* _Work to be completed_: Return, exactly and in full, the lines of the records below starting at the one with "Task: Toggle soft-wrap for console output" and ending at the one with "Toggle the Key", and no other lines.

Saved data entries
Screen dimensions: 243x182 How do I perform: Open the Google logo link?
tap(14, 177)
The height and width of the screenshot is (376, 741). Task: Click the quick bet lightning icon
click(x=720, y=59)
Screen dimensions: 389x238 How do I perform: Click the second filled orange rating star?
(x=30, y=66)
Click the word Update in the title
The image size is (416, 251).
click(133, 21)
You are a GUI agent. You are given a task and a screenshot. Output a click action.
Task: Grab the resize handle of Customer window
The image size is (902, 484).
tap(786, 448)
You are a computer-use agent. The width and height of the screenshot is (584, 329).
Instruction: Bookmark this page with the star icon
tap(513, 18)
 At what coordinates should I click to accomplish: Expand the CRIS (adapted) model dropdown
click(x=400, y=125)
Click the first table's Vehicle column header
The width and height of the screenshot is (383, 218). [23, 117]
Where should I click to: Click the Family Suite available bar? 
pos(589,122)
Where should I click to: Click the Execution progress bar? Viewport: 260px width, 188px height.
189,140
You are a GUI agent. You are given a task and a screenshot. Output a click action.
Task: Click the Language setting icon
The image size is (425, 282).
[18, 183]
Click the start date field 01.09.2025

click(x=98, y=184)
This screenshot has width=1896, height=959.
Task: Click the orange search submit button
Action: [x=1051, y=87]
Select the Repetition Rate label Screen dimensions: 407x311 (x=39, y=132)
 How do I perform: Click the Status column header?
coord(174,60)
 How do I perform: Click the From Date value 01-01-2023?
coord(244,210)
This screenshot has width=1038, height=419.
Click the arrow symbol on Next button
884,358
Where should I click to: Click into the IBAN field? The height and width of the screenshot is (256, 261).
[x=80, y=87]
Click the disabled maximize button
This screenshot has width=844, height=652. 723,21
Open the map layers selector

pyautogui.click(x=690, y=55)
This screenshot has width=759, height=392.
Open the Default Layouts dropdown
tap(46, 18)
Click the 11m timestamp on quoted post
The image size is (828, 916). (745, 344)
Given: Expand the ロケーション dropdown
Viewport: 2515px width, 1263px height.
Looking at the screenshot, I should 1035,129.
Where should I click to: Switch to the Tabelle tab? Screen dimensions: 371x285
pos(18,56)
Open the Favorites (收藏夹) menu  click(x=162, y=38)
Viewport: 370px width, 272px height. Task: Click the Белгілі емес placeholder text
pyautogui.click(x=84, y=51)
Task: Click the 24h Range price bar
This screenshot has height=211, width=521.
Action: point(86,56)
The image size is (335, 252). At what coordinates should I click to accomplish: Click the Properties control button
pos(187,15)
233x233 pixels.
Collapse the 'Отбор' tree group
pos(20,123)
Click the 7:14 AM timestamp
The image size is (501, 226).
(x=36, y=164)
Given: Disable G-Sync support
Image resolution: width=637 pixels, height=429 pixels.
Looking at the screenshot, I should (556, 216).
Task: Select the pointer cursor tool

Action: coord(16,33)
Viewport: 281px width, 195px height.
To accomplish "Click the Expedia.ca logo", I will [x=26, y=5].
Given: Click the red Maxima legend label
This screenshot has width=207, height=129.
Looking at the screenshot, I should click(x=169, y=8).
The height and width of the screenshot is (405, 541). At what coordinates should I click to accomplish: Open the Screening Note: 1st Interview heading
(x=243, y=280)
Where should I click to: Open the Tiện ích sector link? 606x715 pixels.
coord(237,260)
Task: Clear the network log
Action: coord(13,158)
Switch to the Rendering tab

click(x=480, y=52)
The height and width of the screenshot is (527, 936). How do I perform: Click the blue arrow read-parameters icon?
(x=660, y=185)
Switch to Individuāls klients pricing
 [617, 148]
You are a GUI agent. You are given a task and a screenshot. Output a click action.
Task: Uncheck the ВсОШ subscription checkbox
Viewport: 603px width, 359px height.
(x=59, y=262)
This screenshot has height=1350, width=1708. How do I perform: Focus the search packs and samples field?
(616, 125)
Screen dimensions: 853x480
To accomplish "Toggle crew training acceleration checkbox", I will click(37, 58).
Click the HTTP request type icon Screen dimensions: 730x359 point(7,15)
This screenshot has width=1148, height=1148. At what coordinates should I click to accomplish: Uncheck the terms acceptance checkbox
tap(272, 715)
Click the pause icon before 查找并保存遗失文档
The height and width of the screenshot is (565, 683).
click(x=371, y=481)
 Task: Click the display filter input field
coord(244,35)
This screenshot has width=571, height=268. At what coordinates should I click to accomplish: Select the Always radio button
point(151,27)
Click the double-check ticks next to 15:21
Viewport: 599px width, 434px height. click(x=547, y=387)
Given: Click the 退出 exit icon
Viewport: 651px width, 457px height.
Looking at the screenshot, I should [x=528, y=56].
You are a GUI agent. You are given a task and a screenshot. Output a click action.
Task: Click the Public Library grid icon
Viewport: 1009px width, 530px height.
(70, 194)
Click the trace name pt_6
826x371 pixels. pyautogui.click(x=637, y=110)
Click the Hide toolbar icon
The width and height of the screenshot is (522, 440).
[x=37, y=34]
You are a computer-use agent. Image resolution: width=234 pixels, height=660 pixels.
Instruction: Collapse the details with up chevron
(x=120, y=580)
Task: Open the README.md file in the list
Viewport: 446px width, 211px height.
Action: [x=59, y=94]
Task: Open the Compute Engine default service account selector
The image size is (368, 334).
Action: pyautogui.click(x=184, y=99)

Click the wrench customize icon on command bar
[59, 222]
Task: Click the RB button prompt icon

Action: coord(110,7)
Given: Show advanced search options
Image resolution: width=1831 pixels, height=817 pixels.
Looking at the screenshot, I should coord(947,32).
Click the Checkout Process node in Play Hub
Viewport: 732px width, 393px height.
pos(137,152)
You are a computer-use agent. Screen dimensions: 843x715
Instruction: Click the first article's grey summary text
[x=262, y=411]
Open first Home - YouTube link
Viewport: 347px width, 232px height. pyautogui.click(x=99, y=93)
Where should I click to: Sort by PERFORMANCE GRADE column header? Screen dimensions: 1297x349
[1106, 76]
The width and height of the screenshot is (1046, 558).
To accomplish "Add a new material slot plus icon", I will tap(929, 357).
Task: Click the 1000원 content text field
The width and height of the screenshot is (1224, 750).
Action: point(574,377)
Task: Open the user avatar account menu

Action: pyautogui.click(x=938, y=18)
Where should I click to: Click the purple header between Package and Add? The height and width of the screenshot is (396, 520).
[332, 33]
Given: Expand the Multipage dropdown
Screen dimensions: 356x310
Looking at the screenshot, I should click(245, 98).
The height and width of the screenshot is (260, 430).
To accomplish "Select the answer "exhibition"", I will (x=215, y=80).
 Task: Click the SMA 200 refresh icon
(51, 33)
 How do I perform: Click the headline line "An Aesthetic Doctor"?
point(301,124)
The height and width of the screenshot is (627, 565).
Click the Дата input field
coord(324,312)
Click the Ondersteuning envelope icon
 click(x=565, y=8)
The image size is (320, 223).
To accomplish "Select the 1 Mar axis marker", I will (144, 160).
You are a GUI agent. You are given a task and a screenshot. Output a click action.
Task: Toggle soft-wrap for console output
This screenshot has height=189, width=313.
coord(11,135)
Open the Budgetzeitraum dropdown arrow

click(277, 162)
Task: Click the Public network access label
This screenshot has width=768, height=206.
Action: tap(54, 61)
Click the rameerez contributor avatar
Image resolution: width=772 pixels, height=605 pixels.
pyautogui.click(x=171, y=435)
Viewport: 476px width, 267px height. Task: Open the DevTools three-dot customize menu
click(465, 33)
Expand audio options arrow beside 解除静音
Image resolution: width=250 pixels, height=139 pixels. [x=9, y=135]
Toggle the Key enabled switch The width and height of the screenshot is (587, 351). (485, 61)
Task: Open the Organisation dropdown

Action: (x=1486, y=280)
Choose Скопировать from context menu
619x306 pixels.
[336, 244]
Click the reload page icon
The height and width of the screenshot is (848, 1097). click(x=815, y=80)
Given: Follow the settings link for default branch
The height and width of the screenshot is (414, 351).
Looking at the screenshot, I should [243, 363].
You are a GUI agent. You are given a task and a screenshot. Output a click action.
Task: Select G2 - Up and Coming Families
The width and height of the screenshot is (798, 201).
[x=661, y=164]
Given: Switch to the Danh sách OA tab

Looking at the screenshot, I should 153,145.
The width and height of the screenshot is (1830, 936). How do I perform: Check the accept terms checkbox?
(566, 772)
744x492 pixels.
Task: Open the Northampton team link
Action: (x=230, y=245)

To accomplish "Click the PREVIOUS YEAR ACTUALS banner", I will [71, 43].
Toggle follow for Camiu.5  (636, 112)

* _Result of this task_:
Task: Toggle soft-wrap for console output
This screenshot has height=189, width=313.
coord(11,135)
Open the Budgetzeitraum dropdown arrow

click(277, 162)
Task: Click the Public network access label
This screenshot has width=768, height=206.
Action: tap(54, 61)
Click the rameerez contributor avatar
Image resolution: width=772 pixels, height=605 pixels.
pyautogui.click(x=171, y=435)
Viewport: 476px width, 267px height. Task: Open the DevTools three-dot customize menu
click(465, 33)
Expand audio options arrow beside 解除静音
Image resolution: width=250 pixels, height=139 pixels. [x=9, y=135]
Toggle the Key enabled switch The width and height of the screenshot is (587, 351). (485, 61)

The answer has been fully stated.